In religion, we listened to the story, There is Only One You. We continued our conversation about how God uniquely created each one of us. We each have different talents and things we can do. We can learn new things by watching others and practicing over and over.

We ended the day by starting a popcorn experiment. We put popcorn kernels in a cup. Then we drew a line to mark how fill the cup was. Next we filled the cup with enough water to cover the kernels of popcorn. Now we are watching to see what will happen.


Thursday:

In reading, we reviewed our letters and letters sounds. Then we worked with the -in word family. First, we watched a video. As we watched it we had to read the words along with “Jack”. Then we created a list of real and nonsense words in the -in word family. Finally we created our -in flip book. Once it was stapled together, we read each of the words. We also listened to the story, Popcorn by Frank Asch. Throughout the story, we made predictions about what might happen. We also were able to identify the main character and setting of the story.

We had an extra long snack today, popcorn. We started with some popcorn experiments. Ms. Torborg made a big bullseye on paper. We put a popcorn popper (an air popper) in the middle. We had to guess where we thought most of the kernels would fall it turned on without the cover. Ms. Torborg put kernels in it and turned it on. Most of the kernels fell in the closest circle. Our next experiment used the popcorn we put in water yesterday. First, we talked about what noticed, the kernels were above the line. We figured out that the kernels were soaking up the water. Then we tried popping the kernels in an air popcorn popper. We know that popcorn needs a little water inside in order for it to pop, but what happens when the kernels are full of water. We tried popping some full kernels. We found out that the kernels just burst and didn’t pop. There was no white fluffy part of the popcorn. Finally, we got to try some popcorn. We tried it 4 different ways, plain, with salt, with butter, and with cinnamon and sugar. After we tried each kind we graphed which kind we liked best. We decided that cinnamon and sugar was the winner.

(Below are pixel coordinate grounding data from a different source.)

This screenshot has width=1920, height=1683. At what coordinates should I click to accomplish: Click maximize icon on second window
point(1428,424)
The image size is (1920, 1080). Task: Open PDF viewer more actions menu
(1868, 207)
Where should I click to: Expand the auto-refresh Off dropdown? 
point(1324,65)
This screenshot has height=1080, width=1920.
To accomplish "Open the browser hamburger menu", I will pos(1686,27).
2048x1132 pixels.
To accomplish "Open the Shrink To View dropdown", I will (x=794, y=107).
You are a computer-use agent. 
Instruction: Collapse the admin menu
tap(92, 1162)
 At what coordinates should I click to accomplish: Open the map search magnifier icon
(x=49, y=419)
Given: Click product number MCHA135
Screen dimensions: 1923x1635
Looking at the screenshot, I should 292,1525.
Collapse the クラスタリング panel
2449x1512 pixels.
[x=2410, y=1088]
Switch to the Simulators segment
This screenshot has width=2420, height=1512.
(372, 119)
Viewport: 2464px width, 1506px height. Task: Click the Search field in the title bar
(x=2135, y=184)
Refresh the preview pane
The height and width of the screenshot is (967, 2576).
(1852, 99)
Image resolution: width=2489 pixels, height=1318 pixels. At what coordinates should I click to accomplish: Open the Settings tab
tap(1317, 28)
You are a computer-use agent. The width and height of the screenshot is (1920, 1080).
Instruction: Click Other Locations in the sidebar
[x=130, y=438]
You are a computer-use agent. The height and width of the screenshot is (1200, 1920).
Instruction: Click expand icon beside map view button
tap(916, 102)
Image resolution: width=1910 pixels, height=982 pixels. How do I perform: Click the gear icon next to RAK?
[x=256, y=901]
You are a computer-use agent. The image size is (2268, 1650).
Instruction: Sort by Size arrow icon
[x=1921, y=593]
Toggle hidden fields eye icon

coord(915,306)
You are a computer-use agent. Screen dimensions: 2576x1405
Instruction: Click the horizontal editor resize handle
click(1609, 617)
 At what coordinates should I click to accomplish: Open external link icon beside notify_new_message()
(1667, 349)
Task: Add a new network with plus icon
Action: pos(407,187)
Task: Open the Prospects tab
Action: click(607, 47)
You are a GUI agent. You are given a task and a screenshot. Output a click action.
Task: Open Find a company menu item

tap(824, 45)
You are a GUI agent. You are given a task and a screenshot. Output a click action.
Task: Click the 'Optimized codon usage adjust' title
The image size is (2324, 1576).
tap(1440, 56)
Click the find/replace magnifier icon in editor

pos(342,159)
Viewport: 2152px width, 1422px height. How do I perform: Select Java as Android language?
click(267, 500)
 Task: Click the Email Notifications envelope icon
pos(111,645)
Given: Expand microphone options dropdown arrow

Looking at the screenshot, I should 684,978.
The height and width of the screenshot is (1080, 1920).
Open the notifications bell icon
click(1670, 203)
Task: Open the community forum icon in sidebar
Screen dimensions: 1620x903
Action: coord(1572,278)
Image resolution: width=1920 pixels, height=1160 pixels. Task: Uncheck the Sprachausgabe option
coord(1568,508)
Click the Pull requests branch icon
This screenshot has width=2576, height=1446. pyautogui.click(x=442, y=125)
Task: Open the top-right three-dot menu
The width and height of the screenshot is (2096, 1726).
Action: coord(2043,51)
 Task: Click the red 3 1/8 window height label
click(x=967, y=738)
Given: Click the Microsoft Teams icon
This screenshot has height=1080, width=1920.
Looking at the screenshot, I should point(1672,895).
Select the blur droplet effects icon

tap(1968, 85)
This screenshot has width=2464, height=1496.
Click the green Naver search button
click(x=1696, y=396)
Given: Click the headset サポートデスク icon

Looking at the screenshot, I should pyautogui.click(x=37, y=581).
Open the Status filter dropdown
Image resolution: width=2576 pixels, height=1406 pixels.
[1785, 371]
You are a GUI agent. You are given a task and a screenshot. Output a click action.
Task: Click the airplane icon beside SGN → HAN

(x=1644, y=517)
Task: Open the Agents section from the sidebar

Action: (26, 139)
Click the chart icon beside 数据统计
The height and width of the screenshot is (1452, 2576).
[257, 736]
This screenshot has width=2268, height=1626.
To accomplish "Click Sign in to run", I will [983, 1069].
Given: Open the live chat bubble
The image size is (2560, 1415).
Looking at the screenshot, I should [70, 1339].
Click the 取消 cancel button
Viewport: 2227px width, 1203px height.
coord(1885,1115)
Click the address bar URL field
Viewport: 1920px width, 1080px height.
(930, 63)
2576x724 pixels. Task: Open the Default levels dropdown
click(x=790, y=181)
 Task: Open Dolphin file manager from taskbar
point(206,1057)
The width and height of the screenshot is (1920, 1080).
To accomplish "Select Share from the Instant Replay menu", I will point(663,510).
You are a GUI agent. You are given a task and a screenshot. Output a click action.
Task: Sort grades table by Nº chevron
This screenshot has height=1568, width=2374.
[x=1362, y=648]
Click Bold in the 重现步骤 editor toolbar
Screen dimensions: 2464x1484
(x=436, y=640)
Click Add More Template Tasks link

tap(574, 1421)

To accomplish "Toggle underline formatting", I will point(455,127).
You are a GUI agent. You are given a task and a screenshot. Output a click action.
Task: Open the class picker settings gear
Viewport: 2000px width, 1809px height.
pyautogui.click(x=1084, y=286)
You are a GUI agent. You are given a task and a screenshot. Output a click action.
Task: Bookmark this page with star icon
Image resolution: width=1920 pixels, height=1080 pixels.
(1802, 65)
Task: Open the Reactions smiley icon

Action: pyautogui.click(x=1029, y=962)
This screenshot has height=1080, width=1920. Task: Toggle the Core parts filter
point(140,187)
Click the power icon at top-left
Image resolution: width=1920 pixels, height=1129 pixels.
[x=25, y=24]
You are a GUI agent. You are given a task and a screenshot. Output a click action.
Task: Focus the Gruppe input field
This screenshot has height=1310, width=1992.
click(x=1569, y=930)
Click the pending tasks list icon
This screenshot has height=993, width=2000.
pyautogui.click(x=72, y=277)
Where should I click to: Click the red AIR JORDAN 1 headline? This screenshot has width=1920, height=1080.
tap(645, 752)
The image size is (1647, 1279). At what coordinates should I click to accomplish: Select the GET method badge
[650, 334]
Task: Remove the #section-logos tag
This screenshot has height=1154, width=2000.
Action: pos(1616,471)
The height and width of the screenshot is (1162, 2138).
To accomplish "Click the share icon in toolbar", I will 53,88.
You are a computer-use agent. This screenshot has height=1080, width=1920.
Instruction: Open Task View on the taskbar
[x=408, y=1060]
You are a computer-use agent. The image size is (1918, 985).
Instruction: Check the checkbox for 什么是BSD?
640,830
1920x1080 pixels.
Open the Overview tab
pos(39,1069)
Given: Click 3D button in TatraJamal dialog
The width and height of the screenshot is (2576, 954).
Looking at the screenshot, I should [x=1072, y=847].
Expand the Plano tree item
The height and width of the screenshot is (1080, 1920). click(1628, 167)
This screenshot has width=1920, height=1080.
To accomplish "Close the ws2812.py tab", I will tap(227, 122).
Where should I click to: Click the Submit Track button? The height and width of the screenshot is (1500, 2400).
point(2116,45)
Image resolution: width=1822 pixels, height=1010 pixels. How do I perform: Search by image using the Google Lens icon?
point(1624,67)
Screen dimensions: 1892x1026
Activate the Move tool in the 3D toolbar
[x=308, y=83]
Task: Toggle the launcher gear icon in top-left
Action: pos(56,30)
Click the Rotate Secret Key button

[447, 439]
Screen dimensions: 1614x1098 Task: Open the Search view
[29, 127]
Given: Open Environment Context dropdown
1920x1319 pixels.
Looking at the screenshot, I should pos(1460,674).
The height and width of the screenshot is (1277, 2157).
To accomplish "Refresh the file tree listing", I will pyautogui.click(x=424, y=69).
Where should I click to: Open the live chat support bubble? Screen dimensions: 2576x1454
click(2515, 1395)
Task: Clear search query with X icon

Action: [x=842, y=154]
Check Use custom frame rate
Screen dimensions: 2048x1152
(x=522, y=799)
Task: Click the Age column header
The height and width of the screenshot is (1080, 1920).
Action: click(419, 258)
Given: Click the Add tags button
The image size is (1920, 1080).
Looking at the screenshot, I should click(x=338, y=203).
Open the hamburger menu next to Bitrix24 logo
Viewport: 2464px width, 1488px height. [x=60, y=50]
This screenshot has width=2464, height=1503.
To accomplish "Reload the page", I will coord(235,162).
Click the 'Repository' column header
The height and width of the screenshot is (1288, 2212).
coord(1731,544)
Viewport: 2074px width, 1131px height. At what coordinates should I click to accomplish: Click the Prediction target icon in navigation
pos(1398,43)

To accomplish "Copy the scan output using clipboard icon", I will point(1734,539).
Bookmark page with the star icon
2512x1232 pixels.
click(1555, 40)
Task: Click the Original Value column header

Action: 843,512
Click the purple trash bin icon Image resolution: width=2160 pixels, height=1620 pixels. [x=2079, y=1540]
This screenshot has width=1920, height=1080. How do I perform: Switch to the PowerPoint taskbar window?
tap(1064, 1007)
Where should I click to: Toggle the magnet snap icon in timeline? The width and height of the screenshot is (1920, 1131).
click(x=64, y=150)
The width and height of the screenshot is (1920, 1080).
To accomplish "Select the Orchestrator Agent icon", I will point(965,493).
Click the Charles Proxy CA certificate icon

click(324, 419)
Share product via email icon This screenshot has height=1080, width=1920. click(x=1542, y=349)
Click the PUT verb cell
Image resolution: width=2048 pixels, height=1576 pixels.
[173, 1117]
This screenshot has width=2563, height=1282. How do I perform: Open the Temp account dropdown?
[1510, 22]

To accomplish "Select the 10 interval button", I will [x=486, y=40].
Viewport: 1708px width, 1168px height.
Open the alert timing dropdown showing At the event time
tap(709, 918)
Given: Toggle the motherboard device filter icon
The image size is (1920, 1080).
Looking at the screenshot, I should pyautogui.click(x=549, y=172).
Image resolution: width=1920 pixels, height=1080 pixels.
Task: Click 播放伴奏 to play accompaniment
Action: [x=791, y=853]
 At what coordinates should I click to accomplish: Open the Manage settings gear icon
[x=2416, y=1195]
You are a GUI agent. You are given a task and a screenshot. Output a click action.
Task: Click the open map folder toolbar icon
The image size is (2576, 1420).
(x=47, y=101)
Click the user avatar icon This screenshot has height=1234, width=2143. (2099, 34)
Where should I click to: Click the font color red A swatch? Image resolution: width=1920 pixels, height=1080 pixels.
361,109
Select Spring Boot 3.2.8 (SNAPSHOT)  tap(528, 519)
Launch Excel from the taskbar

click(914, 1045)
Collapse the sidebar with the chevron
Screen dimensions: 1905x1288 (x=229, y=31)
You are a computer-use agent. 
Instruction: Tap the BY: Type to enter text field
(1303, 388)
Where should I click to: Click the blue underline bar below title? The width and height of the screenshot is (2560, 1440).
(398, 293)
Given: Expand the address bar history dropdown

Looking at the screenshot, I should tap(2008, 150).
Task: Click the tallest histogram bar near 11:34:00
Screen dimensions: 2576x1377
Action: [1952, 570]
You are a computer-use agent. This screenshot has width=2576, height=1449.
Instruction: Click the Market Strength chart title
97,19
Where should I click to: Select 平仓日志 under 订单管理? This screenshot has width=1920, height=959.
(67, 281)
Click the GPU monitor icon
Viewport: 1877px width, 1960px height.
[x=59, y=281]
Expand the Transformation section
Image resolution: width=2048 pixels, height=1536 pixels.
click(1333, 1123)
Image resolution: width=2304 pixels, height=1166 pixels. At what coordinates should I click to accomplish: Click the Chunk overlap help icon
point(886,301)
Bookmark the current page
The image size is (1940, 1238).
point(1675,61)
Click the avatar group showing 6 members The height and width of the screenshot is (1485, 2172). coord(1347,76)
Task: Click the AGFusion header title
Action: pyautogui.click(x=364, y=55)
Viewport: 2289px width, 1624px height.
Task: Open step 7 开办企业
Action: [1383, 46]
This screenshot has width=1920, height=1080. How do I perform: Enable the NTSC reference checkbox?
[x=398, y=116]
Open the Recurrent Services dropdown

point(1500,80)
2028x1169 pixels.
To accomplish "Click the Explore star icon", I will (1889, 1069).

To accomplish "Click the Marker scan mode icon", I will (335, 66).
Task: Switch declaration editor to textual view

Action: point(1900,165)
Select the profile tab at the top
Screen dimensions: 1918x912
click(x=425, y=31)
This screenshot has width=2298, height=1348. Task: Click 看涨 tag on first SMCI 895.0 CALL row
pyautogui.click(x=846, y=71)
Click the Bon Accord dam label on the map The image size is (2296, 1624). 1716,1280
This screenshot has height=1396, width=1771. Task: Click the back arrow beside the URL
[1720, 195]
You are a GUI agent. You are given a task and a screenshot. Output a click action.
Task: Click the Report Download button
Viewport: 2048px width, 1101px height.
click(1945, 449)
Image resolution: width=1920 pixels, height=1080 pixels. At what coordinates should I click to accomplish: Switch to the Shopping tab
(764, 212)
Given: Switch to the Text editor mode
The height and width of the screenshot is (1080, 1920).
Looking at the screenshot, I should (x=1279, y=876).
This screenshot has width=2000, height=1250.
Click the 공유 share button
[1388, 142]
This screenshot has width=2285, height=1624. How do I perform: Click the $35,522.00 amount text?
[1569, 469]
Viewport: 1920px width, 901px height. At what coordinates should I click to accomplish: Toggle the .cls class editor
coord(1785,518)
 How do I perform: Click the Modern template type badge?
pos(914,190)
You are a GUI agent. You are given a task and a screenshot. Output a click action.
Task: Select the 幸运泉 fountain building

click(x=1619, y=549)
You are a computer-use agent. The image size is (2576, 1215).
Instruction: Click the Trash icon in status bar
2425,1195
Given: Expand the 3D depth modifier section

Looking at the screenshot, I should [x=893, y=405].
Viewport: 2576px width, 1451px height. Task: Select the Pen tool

In math, we worked on identifying rectangles. First, we determined the different characteristics of a rectangle. We found out that all rectangles have 4 sides and 4 vertices (or corners). rectangles can look many different ways. Then we went on a hunt. We looked through magazines to find examples of rectangles. When we found out, we cut it out and glued it on a big rectangle poster.

In religion, we talked about St. Kateri Tekakwitha. She was a Mohawk Indian who wanted to follow Jesus. The people around her didn’t want her to, so she escaped to Canada to live with a Christian Missionary. She is the patron saint of the environment and her feast day is July 14th.


Friday:

In reading, we reviewed our letters, letter sounds, and sight words. We sang about Herman the Worm. Today he could only eat things that started with the /c/. Next we reviewed syllables. Then we did a syllable sorting worksheet. We had to decide if the given word was 1 syllable or 2 and glue it in the correct box.

In the afternoon, we explored Indian corn. Indian corn can be many different colors. Ms. Torborg brought in a bunch of different samples for us to look at. Our art project was to make Indian corn. We had a pattern of a corn cob and husk. We started by coloring the husk. Then, we created the colored corn cob. We had to glue tissue paper in each of the little spots. We wrapped the tissue paper around a pencil end and dipped it in glue. If that was too tricky, we just made a little loose ball with our tissue paper before we dipped it in glue. Now they are drying on the drying rack.